C++ firmware library for embedded audio on ARM Cortex-M

What is Sound Byte Libs?

Sound Byte Libs is a library for building musical instruments and audio applications on 32-bit ARM microcontrollers.

Write once, run on multiple targets. SBL provides useful building blocks without imposing structure on your application. Through compile-time template polymorphism, you get hardware portability with zero-overhead abstractions.

Key features:

  • Cross-platform: Same code runs on RP2040, RP2350, STM32H7
  • Bare-metal: No vendor HALs - SVD-generated register definitions
  • Tiny binaries: ~1KB for hello-blinker on STM32H750
  • Audio-focused: Designed for real-time constraints

Quick Start

Prerequisites: ARM GCC toolchain (arm-none-eabi-gcc)

# Clone the ecosystem
git clone https://github.com/mjrskiles/sound-byte-libs.git
git clone https://github.com/mjrskiles/sound-byte-libs-examples.git
git clone https://github.com/mjrskiles/sbl-hardware.git
# Set environment
export SBL_PATH=/path/to/sound-byte-libs
export SBL_HW_PATH=/path/to/sbl-hardware
# Build for Raspberry Pi Pico 2
cd sound-byte-libs-examples/hello-blinker
cmake --preset pico2
cmake --build build/pico2
# Flash: copy build/pico2/hello_blinker.uf2 to Pico in BOOTSEL mode

Note: For RP2xxx targets, you'll also need the Pico SDK and PICO_SDK_PATH set. The build system handles SDK integration automatically via hooks.

Code Example

#include <sbl/hw/hw.hpp> // Single include: drivers + generated config
int main() {
sbl::driver::init();
// LED handle resolved at build time from hardware manifest
constexpr auto led = sbl::hw::gpio::status_led;
sbl::driver::Gpio::set_mode(led, sbl::gpio::PinMode::Output);
while (true) {
sbl::driver::Gpio::toggle(led);
sbl::driver::Timer::delay_ms(500);
}
}
Uber-umbrella header for all target-specific code.

Build System

SBL provides optional CMake hooks that simplify SDK integration. Our examples use them, but you can wire up builds however you prefer.

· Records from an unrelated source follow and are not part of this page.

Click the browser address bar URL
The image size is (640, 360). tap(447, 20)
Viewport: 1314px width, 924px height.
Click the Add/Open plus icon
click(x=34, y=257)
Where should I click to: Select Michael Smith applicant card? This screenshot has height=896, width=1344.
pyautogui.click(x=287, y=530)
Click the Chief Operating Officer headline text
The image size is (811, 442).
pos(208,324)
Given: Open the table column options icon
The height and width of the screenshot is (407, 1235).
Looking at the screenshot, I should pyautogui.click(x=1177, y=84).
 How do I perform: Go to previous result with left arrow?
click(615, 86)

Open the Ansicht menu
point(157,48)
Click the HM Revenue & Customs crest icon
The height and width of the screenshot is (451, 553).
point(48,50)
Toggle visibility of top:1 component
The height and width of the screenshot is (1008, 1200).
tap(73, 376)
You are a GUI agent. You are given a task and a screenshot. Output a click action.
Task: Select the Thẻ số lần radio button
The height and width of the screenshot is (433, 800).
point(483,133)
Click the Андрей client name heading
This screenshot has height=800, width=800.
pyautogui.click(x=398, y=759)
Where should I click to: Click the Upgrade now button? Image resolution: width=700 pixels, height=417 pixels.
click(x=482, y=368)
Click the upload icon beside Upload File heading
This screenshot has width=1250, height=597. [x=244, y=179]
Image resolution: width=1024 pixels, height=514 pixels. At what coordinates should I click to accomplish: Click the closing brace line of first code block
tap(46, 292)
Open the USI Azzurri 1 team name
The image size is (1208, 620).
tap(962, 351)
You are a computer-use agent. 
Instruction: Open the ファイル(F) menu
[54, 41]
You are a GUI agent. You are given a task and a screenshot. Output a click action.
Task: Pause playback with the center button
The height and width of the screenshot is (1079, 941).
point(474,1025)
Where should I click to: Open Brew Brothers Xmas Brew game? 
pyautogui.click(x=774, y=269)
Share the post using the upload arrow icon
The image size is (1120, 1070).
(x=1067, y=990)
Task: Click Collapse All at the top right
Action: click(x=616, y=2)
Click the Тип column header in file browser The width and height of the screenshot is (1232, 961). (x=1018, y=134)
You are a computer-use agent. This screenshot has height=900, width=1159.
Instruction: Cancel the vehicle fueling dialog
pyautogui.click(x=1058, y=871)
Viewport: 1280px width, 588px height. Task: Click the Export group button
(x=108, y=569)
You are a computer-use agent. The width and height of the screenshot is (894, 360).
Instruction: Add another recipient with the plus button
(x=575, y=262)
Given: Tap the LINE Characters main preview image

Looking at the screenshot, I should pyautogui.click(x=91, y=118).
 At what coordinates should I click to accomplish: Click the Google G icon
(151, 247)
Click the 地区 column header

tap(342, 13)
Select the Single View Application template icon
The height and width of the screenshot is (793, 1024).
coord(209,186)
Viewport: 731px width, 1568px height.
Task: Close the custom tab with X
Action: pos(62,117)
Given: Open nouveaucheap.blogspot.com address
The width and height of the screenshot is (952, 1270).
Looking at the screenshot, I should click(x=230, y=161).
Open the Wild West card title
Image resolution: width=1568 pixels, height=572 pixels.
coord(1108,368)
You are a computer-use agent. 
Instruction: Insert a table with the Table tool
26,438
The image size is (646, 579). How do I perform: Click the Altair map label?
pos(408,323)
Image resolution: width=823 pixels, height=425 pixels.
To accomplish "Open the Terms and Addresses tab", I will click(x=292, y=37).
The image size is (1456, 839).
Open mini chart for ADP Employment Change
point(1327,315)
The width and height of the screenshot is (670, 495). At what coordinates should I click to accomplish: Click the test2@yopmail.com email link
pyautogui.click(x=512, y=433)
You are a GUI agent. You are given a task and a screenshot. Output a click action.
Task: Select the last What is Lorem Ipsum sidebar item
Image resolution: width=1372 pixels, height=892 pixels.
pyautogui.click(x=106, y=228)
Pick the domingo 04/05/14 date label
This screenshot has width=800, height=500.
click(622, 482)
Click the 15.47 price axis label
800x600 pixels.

include($ENV{SBL_PATH}/tools/cmake/SblHooks.cmake)
sbl_pre_project() # Resolves hardware, sets up SDK
project(my_app C CXX ASM)
sbl_post_project() # Initializes SDK, creates sbl::driver
add_executable(my_app src/main.cpp)
target_link_libraries(my_app PRIVATE sbl::driver)
sbl_finalize(my_app) # Generates .uf2, .bin, .hex as needed

When using hooks, they read your target manifest and:

  • RP2xxx targets: Load Pico SDK, call pico_sdk_init(), generate UF2
  • STM32 targets: Configure bare-metal ARM toolchain, generate BIN/HEX
  • Custom targets: Override hooks or skip them entirely

Platform Support

Platform MCU Core Status
Raspberry Pi Pico RP2040 Cortex-M0+ Supported
Raspberry Pi Pico 2 RP2350 Cortex-M33 Supported
Daisy Seed STM32H750 Cortex-M7 Supported
Native Simulator x86/ARM host - Planned

Peripheral Support

Peripheral RP2040 RP2350 STM32H7
GPIO yes yes yes
Timer yes yes yes
UART yes yes yes
ADC - - yes
DMA - - -
I2S - - -

Tools

SBL provides three Python tools that work together:

Tool Purpose When Run
cecrops SVD → C++ register headers Rare (new MCU/peripheral)
sloth Hardware resolution → config headers Every build (via CMake)
sbl Project configuration and utilities Project setup, queries

sloth - Hardware Resolution

sloth (Sound Byte Labs Open Tool for Hardware) resolves hardware manifests and generates type-safe C++ headers.

# Resolve and show hardware graph
python -m sloth graph targets/pico2.json
# Generate config headers
python -m sloth generate targets/pico2.json -o build/generated
# Query MCU info (used by CMake hooks)
python -m sloth resolve targets/pico2.json --print-mcu-name

cecrops - Register Generation

cecrops generates C++ register definitions from CMSIS-SVD files with manifest-driven configuration and integrated patching for SVD errata.

# Generate register headers from SVD
python -m cecrops generate sbl-hardware/mcu/arm/stm32h750
# Show SVD file info
python -m cecrops info path/to/file.svd

Each MCU using cecrops has a cecrops.json manifest defining SVD source, output peripherals, and patches. See FDP-009 for design details.

sbl - Project CLI

sbl provides project configuration and utility commands.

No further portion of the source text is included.